WETT is the acronym for wood energy technology transfer. It is the standard to which individuals are trained to conduct inspections, to provide sweeping services, to conducting sales and various technical aspects of wood burning systems and their ancillary equipment. A WETT report on a particular heating system is what most insurance companies request. The report identifies compliance or deficiencies with a particular heating system with regards to their manufacturer’s instructions and / or the CAN/CSA B365 Code.

No. There are many factors that go into choosing a specific heating system. There are a number of different makes and models of wood and pellet stoves (and venting systems) on the market. All have varying prices, sizes, options and aesthetics. This is why the consultation process is so important.
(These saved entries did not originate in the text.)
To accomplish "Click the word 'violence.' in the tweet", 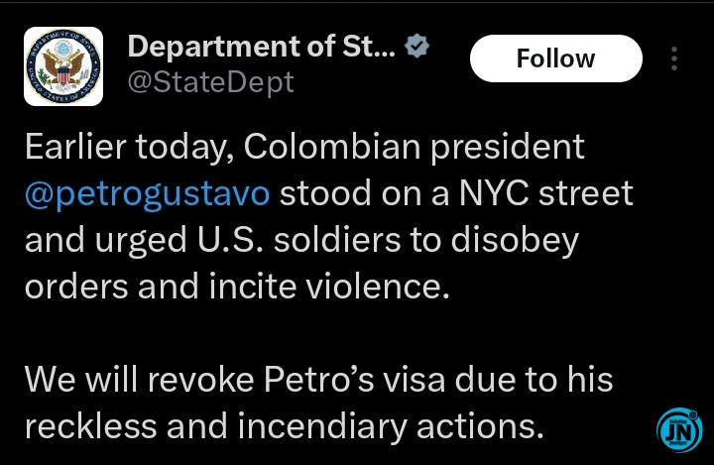I will point(378,287).
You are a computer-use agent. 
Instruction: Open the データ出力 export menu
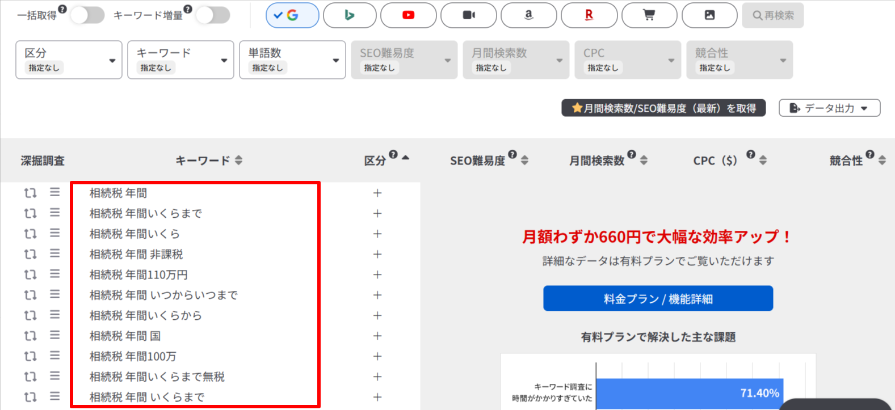829,108
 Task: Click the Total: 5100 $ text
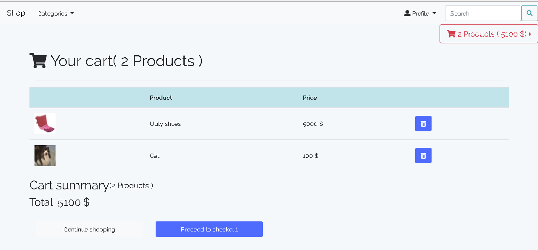point(59,202)
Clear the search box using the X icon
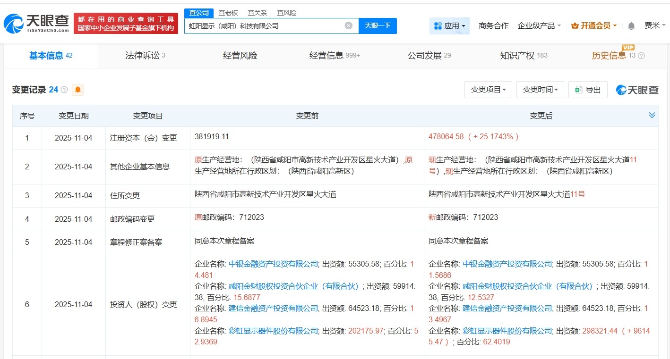This screenshot has width=670, height=359. [x=348, y=26]
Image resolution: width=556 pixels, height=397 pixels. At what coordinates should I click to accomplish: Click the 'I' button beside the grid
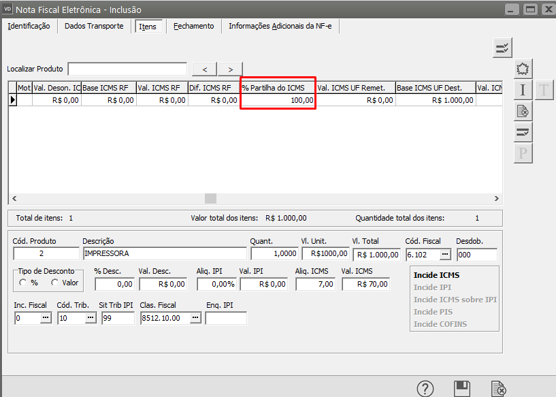tap(523, 90)
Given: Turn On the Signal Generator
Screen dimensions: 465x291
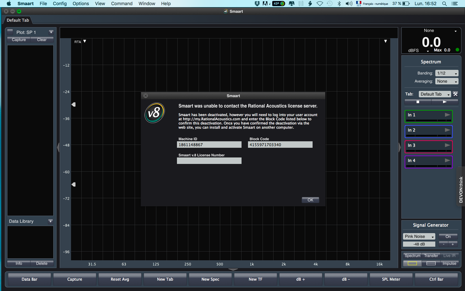Looking at the screenshot, I should (448, 236).

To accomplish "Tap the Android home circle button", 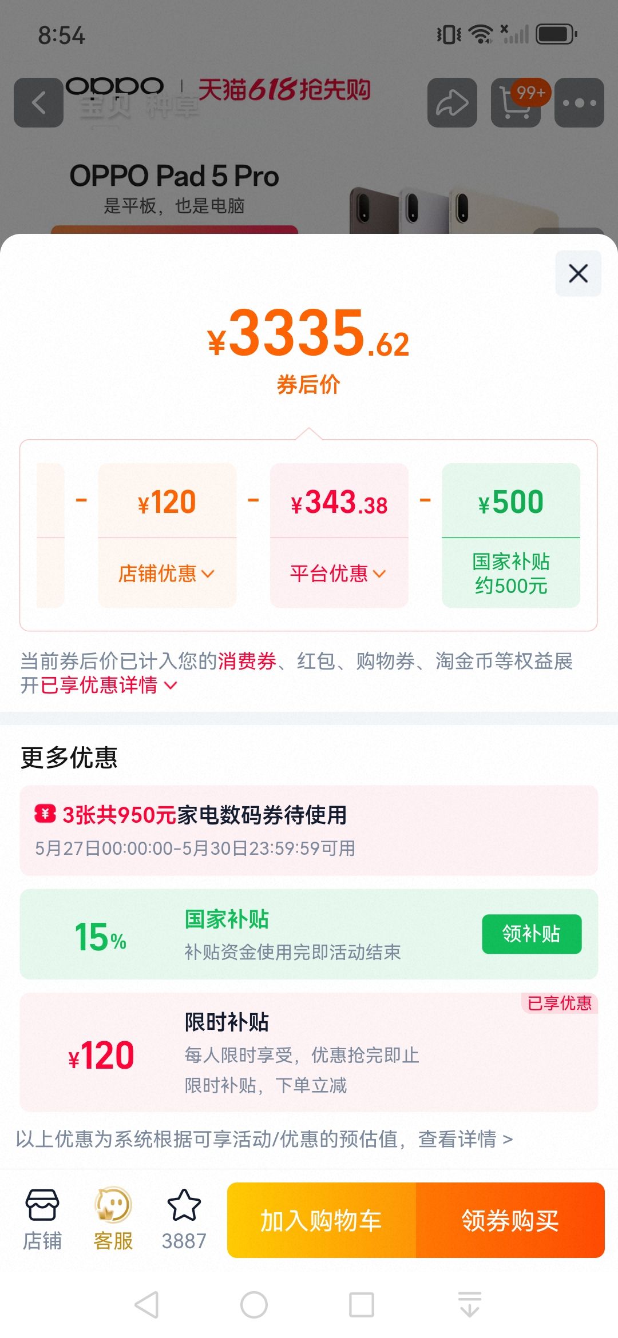I will click(x=254, y=1305).
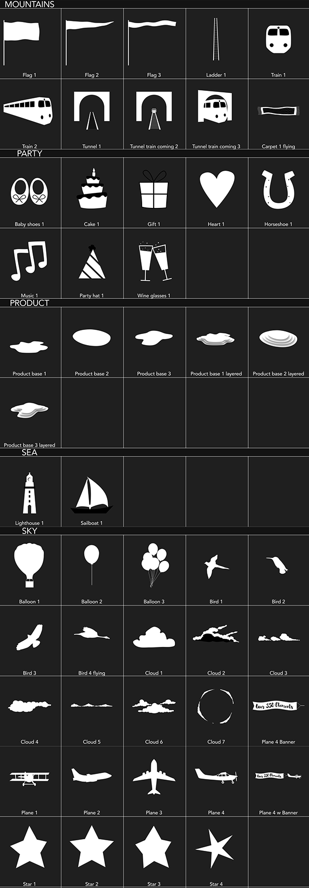This screenshot has width=309, height=888.
Task: Select the Party hat 1 icon
Action: coord(92,262)
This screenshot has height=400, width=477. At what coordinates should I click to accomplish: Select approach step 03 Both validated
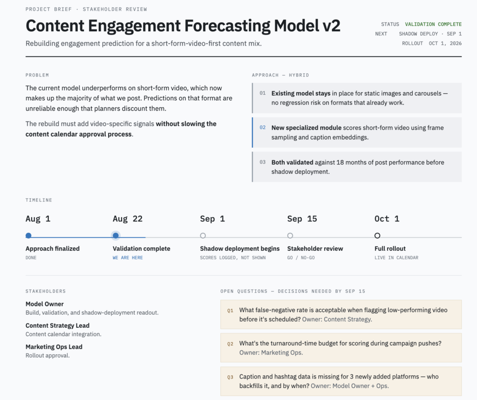click(357, 167)
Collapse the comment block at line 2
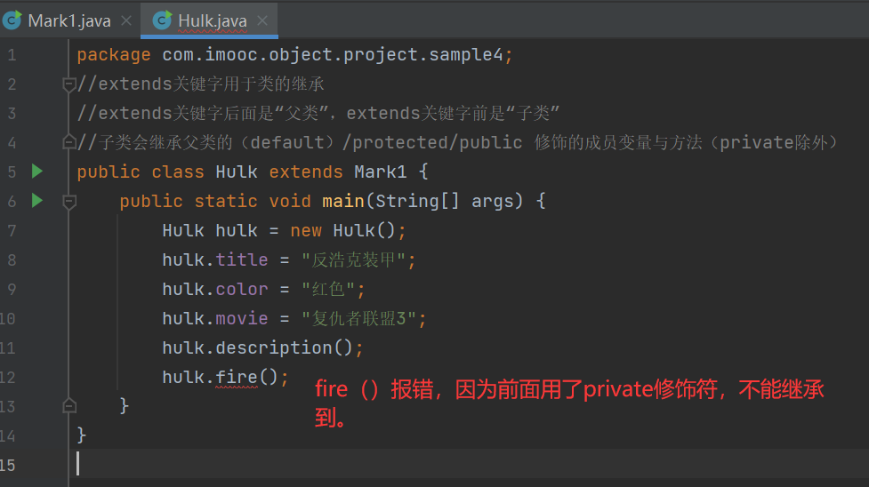 [68, 84]
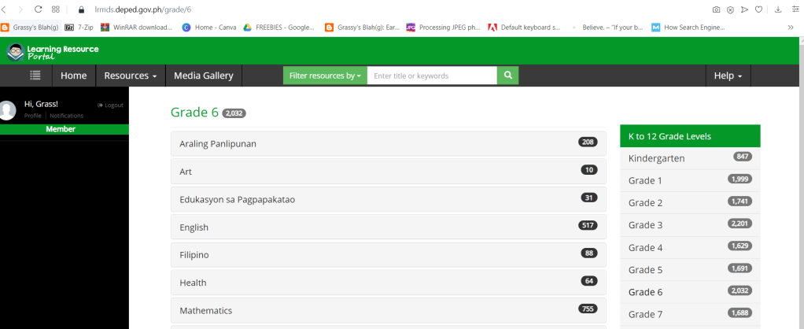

Budget, location, number of floors, ft2 of home and wood supply are just a few things that should be discussed before making the final decision. By the way, we will install any heating system purchased at any retail location (we will even pick it up and deliver!!)

Occasionally I do come across used equipment that can still be used. Call to inquire. Some of the more common items include wood burning inserts, SS liners, pellet stove venting and free standing wood stoves.

Outside of the obvious (thickness) and ease of installation and weight , any chimney system rated by a recognized listing agency (ULC, WH, cOTL, CSA to name a few) that conforms to current temperature ratings is suitable for installation. Older 1″ chimney systems have lower temperature ratings thus making them ” non conforming .” Pricing is another factor. Call to discuss our prices on 1″ chimney systems !

This is entirely dependent on your insurance company and their policy. Insurance companies do not regulate the installation or maintenance of wood burning systems. The Ontario Fire Code identifies the regulatory requirements for these systems. Having said that, your insurance company may not underwrite non listed appliances even though they do indeed meet the CAN/CSA B365 Installation Code. Ask your broker for details.

Yes! But normally it does require a number of factors to consider. Sauna stove installations fall under the same regulatory code as all other wood burning systems. Most sauna rooms are quite small and are made out of combustible materials. This necessitates the need for adequate shielding and minimizing the stove size if possible. (There are a few manufactured stoves on the market that I would recommend!) A detailed site inspection would be required to ascertain IF it is even possible to attempt a compliant installation.

Any inspection report is typically good for the time / date of inspection only. Once the inspector leaves, the homeowner can make changes or alterations without anyone knowing. With regards to insurance companies, my experience is that they typically request a re-inspection after 1 year. This is not written in stone and if you want a direct answer, please contact your insurer.

This is a common question that I believe is most often answered incorrectly. Simply put, creosote is an accumulation of unburned carbon (black in colour.) It is only formed when you combine low temperatures with wet wood. There is not enough heat to ignite the wet carbon so it travels up the flue pipe and chimney where it cools and attaches itself to the interior walls of the venting system. Older stoves, new secondary burn or catalytic stoves do not work well with wet wood. If you do not want creosote (or problems that come from it) then burn properly seasoned hardwood!!